I mite get a rod done but which blank do you guys recommend for kings that is close to 8 maybe 9 foot.


----------



## kingling (Apr 10, 2008)

how much do you want to spend


----------



## nb&twil (Oct 2, 2007)

if you can find a gator BS596, that is a great all around king rod. it will toss a small bait fine, and still has enough strength to load up on a heavy bait too. light enough that you can fish it all day without feelings like you worked out. 

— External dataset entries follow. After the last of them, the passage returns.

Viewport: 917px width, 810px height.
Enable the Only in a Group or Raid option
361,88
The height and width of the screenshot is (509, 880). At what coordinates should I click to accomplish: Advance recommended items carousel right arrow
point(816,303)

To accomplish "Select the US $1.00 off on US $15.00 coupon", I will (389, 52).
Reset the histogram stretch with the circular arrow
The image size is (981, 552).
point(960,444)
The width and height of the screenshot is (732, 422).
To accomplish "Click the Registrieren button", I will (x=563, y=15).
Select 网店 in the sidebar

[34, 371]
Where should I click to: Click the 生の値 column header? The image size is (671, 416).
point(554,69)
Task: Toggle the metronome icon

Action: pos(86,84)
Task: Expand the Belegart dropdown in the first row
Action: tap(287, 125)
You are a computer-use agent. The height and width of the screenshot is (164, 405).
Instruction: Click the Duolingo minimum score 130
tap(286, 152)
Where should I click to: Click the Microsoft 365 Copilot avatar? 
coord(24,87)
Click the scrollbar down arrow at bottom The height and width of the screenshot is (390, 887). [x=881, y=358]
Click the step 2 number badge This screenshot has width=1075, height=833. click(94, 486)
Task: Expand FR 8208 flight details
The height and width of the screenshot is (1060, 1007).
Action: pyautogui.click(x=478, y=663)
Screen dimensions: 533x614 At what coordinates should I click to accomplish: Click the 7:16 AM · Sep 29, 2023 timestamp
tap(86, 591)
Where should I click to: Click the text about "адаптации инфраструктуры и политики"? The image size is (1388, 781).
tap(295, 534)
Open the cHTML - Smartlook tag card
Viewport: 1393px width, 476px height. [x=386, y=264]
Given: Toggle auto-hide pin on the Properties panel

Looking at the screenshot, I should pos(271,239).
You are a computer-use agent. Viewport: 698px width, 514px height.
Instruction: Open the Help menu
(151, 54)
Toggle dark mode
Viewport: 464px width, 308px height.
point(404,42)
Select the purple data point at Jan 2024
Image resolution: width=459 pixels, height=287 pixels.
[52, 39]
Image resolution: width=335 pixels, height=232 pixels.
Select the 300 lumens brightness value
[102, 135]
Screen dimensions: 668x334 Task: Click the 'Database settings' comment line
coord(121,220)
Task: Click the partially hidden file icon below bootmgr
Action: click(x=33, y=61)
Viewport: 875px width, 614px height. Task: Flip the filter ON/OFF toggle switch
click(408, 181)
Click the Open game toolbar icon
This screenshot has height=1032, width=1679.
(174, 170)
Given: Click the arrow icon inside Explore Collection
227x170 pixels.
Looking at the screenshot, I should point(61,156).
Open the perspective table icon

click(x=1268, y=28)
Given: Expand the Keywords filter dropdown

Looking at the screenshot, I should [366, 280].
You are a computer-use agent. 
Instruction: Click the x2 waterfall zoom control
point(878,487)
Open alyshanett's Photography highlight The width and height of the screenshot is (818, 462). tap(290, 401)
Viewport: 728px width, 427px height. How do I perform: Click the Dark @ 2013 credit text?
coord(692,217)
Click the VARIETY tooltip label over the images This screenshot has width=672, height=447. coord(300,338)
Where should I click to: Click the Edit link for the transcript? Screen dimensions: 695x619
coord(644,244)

there are LOTS of great blanks that have their pros and cons. what specifics are you thinking about? big baits? small baits? 12lb mono? 20 lb mono?


----------



## littlezac (Jun 25, 2009)

Something pretty flexible that has good tip action and something that can sling a normal sized cig out there. For kings i usually use #15-17 test.I really don't care what it cost just as long as i get my money worth.


----------



## nb&twil (Oct 2, 2007)

rainshadow's sw1087 is a very good "all around" king blank. very light, 9ft blank. but, as is the case with any lightweight graphite rod, it is very sensitive and you simply cannot allow it to beat around and get any knicks in it. 

batson (actual company) is a great company to deal with and if there is any problem with the blank, they are very good about replacing what they can.


----------



## littlezac (Jun 25, 2009)

Thanks i'll look into these blanks and see what other people know about them and research them.


----------



## Live4Fish (May 12, 2009)

i own a rain shadow 1087 and a gator and like them both but you will spend more on a rain shadow and like he said you cant beat them up or they shatter hense the name "rain shatter" gator rods are nice to and less expensive i like mine very much> the rain shadow has a little more of a flimsy tip so you can get cigs and the like a little further out there.


----------



## Dylan (Apr 15, 2008)

I have a rainshadow 1087 and seeker ps85 ps 80...I like the rainshadow by far for throwing cigs..The seeker for bigger baits but the 85 will still throw cigs pretty well and can hold up to the abuse..


----------



## sailfish23 (Mar 24, 2008)

rain shadows are nice but if ur fishing a popular pier(PCB,OIP...) then u might want to go with the gator for the durability..because of all the googans or accidents that DO happen!



that means less fights and ppl bein band for life or year etc...



and it saves you money, but the main thing is personal prefrence!! if it aint comfy then its not worth it so test feel the blank before u buy it...so u dont buy a rod u dont like and have to sell it for a new one


----------



## billfishhead (Jan 15, 2008)

if you find a gator use it


----------